Yesterday, the federal judge granted a summary judgment in favor of the big tobacco companies. The FDA lost. For now, there will be no new regulations mandating these new, powerful graphic labels being placed upon U.S. cigarette packages.
Why Block the Graphic Images Regulation?
The judge wrote in his judgment that these graphic images – which admitted are jarring, after all they are meant to be — “….violate the First Amendment by unconstitutionally compelling speech.”
It’s true that the constitution protects against forced speech. However, there are exceptions to this under the First Amendment, like when the public needs to be protected and the forced speech is being asked of for-profit concerns (like Big Tobacco). Shouldn’t this exception apply here? Nope, according to Judge Leon.
The judge writes that these exceptions “… are not the type of purely factual and uncontroversial disclosures that are reviewable under this less stringent standard.” Which means that the graphic images regulation doesn’t fit into the forced (i.e., “compelled”) speech exception under the First Amendment.
Judge Leon Didn’t Find the FDA Labels to be Factual or Accurate. Really?
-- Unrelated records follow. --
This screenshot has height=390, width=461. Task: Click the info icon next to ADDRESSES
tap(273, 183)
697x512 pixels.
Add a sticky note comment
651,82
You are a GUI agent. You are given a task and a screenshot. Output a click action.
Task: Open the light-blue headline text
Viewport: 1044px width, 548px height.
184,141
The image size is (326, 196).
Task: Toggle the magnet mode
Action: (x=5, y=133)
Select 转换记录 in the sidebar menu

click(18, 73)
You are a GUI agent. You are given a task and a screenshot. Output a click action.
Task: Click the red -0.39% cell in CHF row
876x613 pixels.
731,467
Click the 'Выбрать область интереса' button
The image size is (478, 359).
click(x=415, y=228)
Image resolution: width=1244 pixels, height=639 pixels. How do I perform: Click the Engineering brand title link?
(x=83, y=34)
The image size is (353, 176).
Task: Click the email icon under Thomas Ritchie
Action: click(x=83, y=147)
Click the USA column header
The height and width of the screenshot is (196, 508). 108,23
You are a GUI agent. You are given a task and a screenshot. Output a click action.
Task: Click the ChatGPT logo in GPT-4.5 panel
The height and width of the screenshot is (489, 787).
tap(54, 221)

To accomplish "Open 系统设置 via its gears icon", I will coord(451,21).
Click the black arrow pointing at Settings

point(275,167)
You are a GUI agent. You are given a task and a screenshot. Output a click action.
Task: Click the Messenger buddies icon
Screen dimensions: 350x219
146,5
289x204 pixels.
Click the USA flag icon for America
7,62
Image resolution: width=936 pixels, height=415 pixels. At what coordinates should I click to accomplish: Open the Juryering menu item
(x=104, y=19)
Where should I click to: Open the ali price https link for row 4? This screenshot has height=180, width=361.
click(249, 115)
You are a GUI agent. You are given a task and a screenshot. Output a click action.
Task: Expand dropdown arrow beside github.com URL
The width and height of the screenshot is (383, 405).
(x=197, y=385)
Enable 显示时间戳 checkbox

Furthermore, the judge didn’t find the FDA labels to be “factual nor accurate,” and pointed to the autopsy table graphic as an example. From Judge Leon: “… the image of the body on an autopsy table suggests that smoking leads to autopsies; but the Government provides no support to show that autopsies are a common consequence of smoking.”
Expect the FDA to appeal this decision. Soon.